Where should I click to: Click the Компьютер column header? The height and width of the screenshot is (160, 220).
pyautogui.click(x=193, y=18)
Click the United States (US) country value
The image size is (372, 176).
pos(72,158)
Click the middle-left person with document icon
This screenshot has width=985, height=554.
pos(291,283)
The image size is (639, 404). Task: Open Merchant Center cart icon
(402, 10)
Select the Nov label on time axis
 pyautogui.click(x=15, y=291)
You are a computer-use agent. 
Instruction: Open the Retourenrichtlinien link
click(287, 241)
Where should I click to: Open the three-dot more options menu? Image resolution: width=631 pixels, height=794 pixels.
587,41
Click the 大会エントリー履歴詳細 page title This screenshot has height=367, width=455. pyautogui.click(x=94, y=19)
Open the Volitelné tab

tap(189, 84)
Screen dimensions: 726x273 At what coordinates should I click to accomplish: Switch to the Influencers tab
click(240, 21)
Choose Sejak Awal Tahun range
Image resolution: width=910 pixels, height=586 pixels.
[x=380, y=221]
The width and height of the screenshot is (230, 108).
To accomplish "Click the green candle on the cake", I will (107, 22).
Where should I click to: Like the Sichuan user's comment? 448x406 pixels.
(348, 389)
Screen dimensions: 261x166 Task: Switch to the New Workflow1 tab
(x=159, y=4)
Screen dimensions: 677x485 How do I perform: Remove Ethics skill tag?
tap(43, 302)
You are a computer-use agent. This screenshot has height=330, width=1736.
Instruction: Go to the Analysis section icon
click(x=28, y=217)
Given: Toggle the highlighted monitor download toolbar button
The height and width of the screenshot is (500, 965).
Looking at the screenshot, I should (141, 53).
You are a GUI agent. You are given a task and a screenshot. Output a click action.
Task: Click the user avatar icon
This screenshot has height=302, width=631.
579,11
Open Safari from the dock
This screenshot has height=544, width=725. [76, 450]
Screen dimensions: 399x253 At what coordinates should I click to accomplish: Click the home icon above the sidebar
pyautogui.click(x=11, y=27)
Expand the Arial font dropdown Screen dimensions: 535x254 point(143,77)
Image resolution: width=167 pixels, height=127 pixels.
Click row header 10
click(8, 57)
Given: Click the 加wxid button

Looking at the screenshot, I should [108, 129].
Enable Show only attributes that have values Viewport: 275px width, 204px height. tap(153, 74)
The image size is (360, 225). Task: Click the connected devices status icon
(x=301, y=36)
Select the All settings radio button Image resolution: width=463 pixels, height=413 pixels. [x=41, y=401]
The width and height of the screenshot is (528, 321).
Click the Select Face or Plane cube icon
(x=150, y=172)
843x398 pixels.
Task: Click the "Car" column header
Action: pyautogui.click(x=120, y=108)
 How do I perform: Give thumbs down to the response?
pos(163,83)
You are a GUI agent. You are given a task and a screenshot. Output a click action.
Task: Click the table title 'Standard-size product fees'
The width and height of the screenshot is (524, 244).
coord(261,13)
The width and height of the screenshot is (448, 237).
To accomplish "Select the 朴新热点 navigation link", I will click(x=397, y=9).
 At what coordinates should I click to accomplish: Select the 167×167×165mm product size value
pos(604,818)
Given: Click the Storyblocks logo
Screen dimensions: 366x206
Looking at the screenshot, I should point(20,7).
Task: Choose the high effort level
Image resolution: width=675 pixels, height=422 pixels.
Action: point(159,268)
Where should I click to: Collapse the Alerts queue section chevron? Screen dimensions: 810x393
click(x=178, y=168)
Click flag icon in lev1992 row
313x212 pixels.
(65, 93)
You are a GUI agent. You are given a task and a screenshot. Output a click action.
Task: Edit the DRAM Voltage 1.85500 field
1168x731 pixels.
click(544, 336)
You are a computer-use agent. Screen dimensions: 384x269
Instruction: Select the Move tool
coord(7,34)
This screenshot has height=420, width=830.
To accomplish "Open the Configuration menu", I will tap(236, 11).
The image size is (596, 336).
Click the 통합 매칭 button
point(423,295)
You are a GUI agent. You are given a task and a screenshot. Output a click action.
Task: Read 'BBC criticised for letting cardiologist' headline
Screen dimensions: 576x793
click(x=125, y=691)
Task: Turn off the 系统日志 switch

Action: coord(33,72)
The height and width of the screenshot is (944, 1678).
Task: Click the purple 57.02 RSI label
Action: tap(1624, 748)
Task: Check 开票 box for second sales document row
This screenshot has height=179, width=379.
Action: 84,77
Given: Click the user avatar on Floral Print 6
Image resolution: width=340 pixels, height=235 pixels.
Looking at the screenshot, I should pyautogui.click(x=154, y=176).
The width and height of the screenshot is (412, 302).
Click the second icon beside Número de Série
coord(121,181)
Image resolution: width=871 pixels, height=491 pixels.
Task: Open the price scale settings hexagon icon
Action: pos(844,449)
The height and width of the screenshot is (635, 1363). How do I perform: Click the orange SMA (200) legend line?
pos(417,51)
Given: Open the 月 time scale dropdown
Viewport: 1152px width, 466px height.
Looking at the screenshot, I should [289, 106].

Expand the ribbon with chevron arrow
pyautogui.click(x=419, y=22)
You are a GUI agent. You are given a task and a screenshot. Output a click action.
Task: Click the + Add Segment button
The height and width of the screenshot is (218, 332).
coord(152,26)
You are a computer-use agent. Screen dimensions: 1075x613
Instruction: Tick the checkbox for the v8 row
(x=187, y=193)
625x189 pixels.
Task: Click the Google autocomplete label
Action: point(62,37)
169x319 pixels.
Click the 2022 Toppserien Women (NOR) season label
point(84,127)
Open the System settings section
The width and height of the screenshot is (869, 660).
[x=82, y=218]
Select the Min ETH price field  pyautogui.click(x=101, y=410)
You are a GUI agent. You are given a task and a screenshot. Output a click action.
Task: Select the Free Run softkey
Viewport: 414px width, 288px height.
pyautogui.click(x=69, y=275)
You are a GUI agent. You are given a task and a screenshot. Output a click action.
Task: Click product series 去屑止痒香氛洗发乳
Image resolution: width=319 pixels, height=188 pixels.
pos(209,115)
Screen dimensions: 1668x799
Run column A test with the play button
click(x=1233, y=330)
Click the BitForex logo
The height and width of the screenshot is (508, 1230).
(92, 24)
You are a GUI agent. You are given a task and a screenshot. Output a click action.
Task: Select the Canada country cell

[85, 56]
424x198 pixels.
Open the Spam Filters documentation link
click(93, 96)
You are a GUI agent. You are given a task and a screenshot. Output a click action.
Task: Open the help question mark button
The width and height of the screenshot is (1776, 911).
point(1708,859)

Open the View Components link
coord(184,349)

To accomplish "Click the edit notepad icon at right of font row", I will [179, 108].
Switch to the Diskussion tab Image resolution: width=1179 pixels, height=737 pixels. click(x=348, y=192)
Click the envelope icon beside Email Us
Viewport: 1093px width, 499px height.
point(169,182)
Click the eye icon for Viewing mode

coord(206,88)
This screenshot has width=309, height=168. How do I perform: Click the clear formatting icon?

☆ ☆ ☆ ☆ ☆ ☆ ☆

**EXERCISE BRIEF:** Copy out, from the material above, each line where the word "avatar" is present.

**TASK RESPONSE:**
Task: Click the user avatar icon
Given: Click the user avatar on Floral Print 6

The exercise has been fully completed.